Luis Ramirez, who owns a grocery store in the area, said he is concerned about the future of his grocery store. He added that several people he knows that work at the plant are planning on leaivng Sioux City for Mexico or other places when the plant is closed.

Another concern the city has is that, if families move out of the area, a large number of students will leave before the next school year starts in August. That will affect the amount of school aid given to the city's school districts The immediate concern is for the well-being of the students whose parents are about to lose their jobs when the plant closes in April.

"Our main concern is for the students," said Paul Gausman, Sioux City schools superintendent. "We want to make sure we have counselors to let kids talk if they're concerned or scared, to deal with the kids' emotional needs." He said the schools will also meet with parent groups and do anything they can to help students and parents through the challenge.

Sources: Sioux City Journal, KTIV

Russian, U.S. poultry talks end with no agreements

Russian chicken importers have begun seeking alternative suppliers, including Thailand, as talks with U.S. experts ground to a halt on Thursday without a commitment to reopen Washington's biggest export market, Reuters reports.

Both sides said that progress was made during the two-day talks and stated that negotiations would continue to resolve the disputes that have affected the pork exports as well as poultry exports.

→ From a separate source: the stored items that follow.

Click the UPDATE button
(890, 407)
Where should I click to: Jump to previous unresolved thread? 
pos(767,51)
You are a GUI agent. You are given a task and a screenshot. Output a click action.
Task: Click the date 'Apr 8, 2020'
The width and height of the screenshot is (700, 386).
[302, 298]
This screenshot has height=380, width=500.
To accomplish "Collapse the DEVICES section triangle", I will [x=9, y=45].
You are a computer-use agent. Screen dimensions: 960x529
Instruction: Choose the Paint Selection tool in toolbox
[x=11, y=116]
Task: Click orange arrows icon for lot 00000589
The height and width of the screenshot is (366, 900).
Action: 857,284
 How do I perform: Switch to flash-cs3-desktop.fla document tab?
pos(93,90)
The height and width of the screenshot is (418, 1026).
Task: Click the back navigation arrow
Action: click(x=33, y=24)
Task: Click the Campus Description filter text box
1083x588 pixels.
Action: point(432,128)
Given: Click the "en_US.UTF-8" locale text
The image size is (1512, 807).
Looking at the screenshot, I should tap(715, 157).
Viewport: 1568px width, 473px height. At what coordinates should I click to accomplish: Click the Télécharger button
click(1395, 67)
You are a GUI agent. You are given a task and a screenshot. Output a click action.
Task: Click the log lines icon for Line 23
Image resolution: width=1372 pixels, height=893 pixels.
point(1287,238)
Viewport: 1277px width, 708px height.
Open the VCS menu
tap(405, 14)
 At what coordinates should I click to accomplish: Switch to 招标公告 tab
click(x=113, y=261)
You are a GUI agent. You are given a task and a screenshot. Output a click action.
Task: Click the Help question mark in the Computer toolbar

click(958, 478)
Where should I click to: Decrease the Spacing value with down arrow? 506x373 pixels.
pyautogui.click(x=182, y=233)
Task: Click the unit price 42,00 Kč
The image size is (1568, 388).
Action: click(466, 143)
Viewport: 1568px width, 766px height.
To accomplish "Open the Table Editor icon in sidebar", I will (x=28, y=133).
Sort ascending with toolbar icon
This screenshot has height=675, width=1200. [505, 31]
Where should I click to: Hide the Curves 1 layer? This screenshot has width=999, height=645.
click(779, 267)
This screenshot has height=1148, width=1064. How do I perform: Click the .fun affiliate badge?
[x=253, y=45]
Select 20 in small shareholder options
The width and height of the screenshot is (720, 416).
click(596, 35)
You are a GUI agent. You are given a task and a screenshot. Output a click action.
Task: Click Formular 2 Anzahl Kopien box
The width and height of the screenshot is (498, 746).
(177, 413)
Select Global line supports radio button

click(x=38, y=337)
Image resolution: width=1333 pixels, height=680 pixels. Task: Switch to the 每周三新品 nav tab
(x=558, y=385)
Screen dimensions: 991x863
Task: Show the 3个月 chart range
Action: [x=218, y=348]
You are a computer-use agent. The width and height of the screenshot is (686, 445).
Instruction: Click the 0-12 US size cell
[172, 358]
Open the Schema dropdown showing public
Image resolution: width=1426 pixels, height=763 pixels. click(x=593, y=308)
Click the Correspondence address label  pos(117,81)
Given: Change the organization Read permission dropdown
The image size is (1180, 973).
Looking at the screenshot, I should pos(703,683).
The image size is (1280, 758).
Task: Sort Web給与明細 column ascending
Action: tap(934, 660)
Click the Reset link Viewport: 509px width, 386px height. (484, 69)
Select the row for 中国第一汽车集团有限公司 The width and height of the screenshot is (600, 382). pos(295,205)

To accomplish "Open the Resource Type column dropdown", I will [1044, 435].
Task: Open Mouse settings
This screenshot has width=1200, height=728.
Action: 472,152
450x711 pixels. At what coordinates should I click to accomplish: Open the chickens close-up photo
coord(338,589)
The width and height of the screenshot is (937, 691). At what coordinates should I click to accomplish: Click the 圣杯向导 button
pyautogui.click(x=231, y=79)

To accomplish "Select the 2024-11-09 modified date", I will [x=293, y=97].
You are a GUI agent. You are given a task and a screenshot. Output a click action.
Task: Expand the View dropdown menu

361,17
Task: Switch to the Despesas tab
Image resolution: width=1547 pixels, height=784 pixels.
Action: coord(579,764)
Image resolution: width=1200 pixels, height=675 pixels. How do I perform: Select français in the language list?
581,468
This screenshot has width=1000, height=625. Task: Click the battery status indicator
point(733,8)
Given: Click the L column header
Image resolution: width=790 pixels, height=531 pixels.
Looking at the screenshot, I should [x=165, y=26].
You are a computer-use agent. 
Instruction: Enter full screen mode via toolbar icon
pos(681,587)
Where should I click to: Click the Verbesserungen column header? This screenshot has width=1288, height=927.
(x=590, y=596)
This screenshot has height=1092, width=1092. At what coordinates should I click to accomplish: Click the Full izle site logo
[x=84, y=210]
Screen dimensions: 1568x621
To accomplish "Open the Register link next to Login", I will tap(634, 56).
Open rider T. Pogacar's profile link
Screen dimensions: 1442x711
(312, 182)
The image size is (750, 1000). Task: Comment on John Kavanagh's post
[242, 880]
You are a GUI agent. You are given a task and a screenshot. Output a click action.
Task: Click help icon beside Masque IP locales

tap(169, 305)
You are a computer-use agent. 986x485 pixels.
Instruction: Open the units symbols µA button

There was no word on when those talks would resume, however.

Source: Reuters

Lawsuit filed over National Steak & Poultry recall

The parents of a Utah boy was was sickened in the outbreak ofE. colithat led to a 248,000-pound recall by National Steak and Poultry have filed a lawsuit. The lawsuit is the first as a result of the outbreak, which sickened 21 people in 16 states, reports the Salt Lake City Tribune.

The 14-year-old boy experienced severe symptoms of E. coli after eating the infected meat in October. He was taken to a hospital and disgnosed with gastrointestinal bleeding. He was hospitalized for two days. Of the people who were sickened in the outbreak, nine were hospitalized.

Source: Salt Lake City Tribune

Burger King opens first Russian location

Burger King Corp. today announced a new market entry with the opening of the first Burger King restaurant in Moscow, Russia. This restaurant opening is part of the company's expansion strategy in the Europe, Middle East and Africa (EMEA) operating region.

"We believe that our brand's entry into Russia exemplifies our company's commitment to diversifying our global restaurant portfolio and represents a milestone in our expansion strategy in the region," said John W. Chidsey, chairman and CEO, Burger King Corp. "More than 80 percent of our net restaurant growth is realized in international markets, and we are pleased with our new strategic market entry into Russia and its future expansion potential."

The first Burger King restaurant in Russia is located in the Metropolis shopping mall in Moscow. A second restaurant is scheduled to open later this month in Moscow's well-known "Europeysky" shopping center. Additional restaurants are expected to open in the market throughout 2010 and beyond.

"Russia is an exciting, active market with a vibrant economy," said Kevin Higgins, president, EMEA, Burger King Corp. "We believe consumers in Russia will embrace the Burger King menu of flame-grilled offerings, including the Whopper sandwich, the brand's flagship product of more than 50 years."